Dolis was outrighted off the Cubs roster on October 9, 2013.

San Francisco Giants
Dolis signed a minor league deal with the San Francisco Giants in December 2013. On May 26, 2014, Dolis was released by the Giants.

Detroit Tigers
On December 5, 2014, Dolis signed a minor league contract with the Detroit Tigers. He elected free agency on November 6, 2015. During the 2015 season, Dolis pitched in 43 games out of the bullpen and posted a 7–5 record with one save, a 4.61 ERA and 54 strikeouts for the Triple-A Toledo Mud Hens.
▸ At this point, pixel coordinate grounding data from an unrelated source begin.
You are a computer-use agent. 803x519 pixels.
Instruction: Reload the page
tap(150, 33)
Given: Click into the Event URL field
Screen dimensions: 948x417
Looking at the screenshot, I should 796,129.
On December 8, 2015, Dolis re-signed with the Tigers on a minor league contract with an invite to spring training. However, he was released on January 15 to pursue a contract with the Hanshin Tigers.

Hanshin Tigers
On January 18, 2016, Dolis signed with the Hanshin Tigers of Nippon Professional Baseball (NPB).

In 2016, Dolis pitched 34 innings of 2.12 ERA ball for the Tigers. On December 2, 2016, he became a free agent.

On February 22, 2017, Dolis re-signed with the Tigers. In 2017, Dolis pitched 63 innings for the Tigers with a 2.71 ERA. After the season, on December 11, 2017, he re-signed with the Tigers with Marcos Mateo.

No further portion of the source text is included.